Grand – so we’re sorted for BPMs then? Not quite…
Intra-bunch head-tail instabilities
Yikes, what are those?
Beams are made up of many discrete bunches of particles. Those bunches have beginnings and ends, known as heads and tails. Sometimes the heads and tails vibrate, resonate or even swap position. Such so-called ‘head-tail instabilities’ lead to beam instability and hence accelerator operators need to monitor such phenomena very carefully.

Plots of intra-bunch head-tail instabilities in the PS in 1974 as recorded on an oscilloscope (courtesy of J. Gareyte, “Head-Tail Type Instabilities in the PS and Booster”, CERN, 1974).
The plots above show such intra-bunch head-tail instabilities observed in CERN’s Proton Synchrotron (PS) in 1974. Note that the time period over which each plot is recorded is 200 nanoseconds (ns), meaning the bunches were approximately 120 ns in length. The problem is that today bunches are hundreds to thousands times shorter than that – so accelerator operators require BPMs of much wider bandwidth to monitor these kind of instabilities.
A new type of BPM…?
I’ve been working on a new type of BPM which uses birefringent crystals to monitor beam position and that, in theory, should have wide enough bandwidth to observe intra-bunch head-tail instabilities in the LHC. To understand how it works we need to understand birefringence…
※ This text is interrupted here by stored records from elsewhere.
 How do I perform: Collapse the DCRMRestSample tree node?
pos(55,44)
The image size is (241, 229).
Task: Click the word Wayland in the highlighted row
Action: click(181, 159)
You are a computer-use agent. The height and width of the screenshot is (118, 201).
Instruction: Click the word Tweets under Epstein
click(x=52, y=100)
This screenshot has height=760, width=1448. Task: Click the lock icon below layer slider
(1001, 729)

When light enters a birefringent crystal it is polarised in two different planes – lets say horizontal and vertical. Now each of those planes has a different refractive index due to the structure of the crystal. So the light in the horizontal plane travels at a different speed to the light in vertical plane. This causes light to rotate or twist as it travels through the crystal. The refractive indexes in the crystal change in the presence of an electric field, and this is known as Pockels effect.
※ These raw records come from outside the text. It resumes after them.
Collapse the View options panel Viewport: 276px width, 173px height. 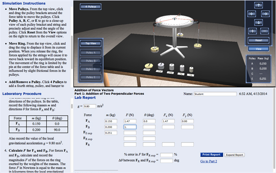click(258, 49)
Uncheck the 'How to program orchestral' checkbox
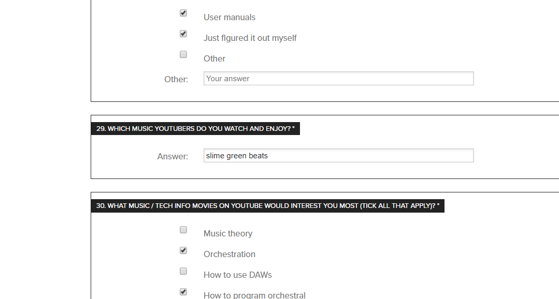This screenshot has height=299, width=559. [x=183, y=292]
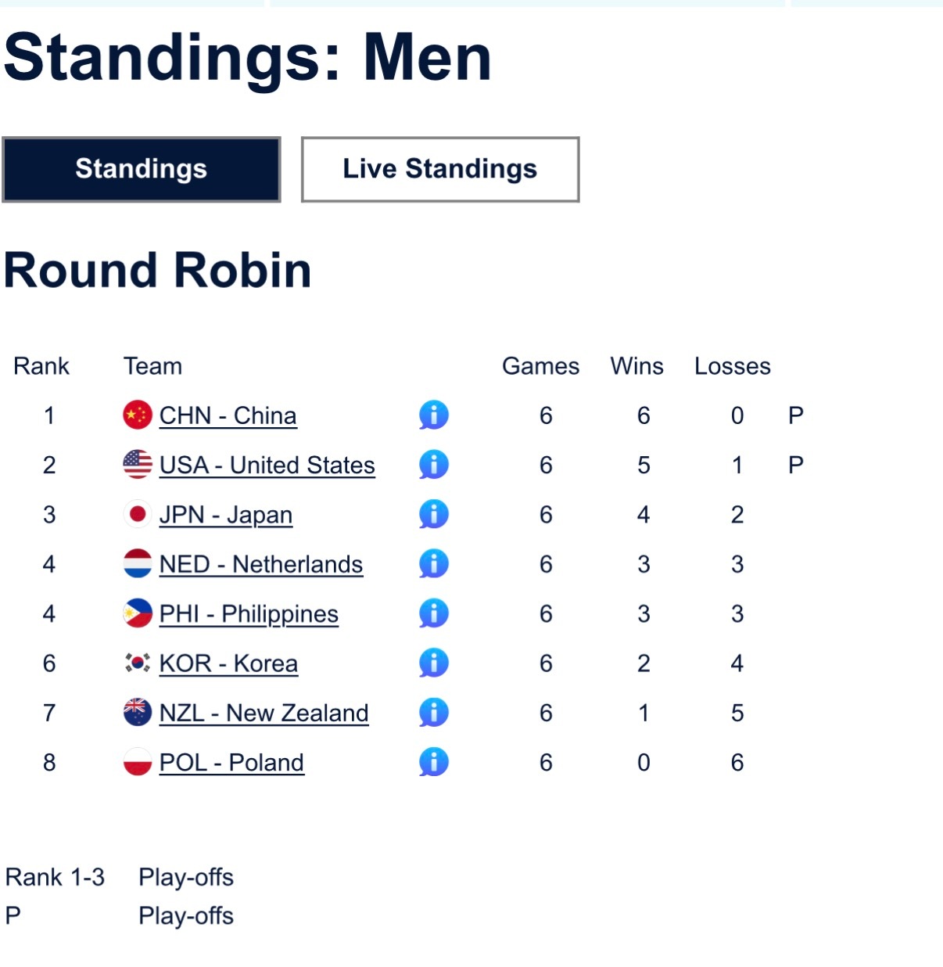The width and height of the screenshot is (943, 967).
Task: Click New Zealand's info icon
Action: [x=434, y=713]
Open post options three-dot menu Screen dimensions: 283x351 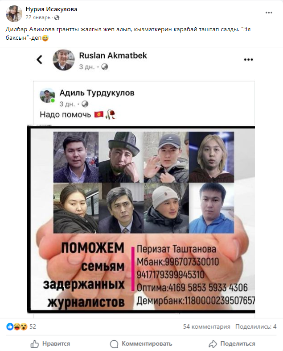[269, 13]
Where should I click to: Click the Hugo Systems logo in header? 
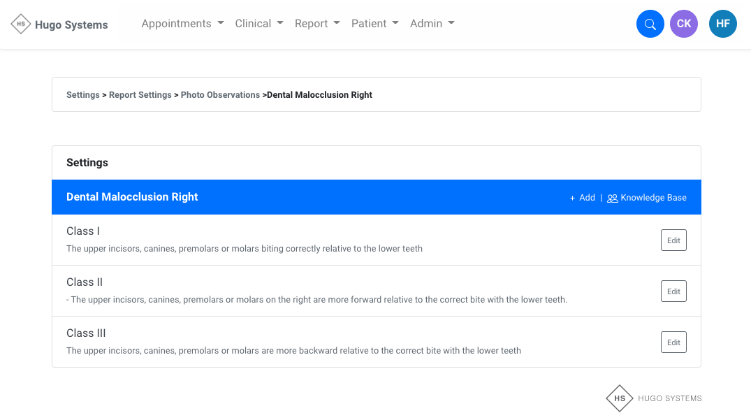click(60, 24)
An electro-optical (EO) BPM
We can use the birefringent nature of the crystals, combined with the Pockels effect, to monitor the position of a particle beam. As we know, the beam is made up of charged particles and therefore has an electric field. So if you put a birefringent crystal next to the beam, and the beam then changes position, the refractive index of the crystal changes. If we can measure this change of refractive index then we can calculate the position of the beam.
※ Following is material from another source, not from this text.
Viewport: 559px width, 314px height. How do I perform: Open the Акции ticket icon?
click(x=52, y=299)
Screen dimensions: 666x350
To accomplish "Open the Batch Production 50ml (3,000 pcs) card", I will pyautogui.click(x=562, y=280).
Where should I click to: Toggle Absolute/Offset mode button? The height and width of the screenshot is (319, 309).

To do this you fire a laser through the crystal and use a light sensor to detect the intensity of the laser after it exits the crystal. By cleverly placing and orientating a polariser before the crystal (to linearly polarise the light entering the crystal) and then another polariser (known as an analyser) after the crystal, you can block all the light leaving the crystal – so the detector reads zero. This is analogous to rotating a pair of 3D glasses as shown below.

Two pairs of 3D glasses with linearly polarised lenses. When the planes of polarisation are parallel, linearly polarised light emerges from the lenses.

The same 3D glasses but now with the planes of polarisation perpendicular to each other. The first lens polarises light in the horizontal plane and the second polarises light in the vertical plane. The result – light is extinguished.
So when the beam is in its optimal position, you ideally wish to be getting a zero reading on your light detector.
Then, when the beam strays from the optimal position, the refractive index of the birefringent crystal changes, causing the light passing through the crystal to rotate to a different degree. The analyser (which is calibrated to extinguish light emerging from the crystal when the beam is in its optimal position) no longer blocks all of the laser – so you get a reading on your light detector which you can use to calculate the beam position. Easy-peasy!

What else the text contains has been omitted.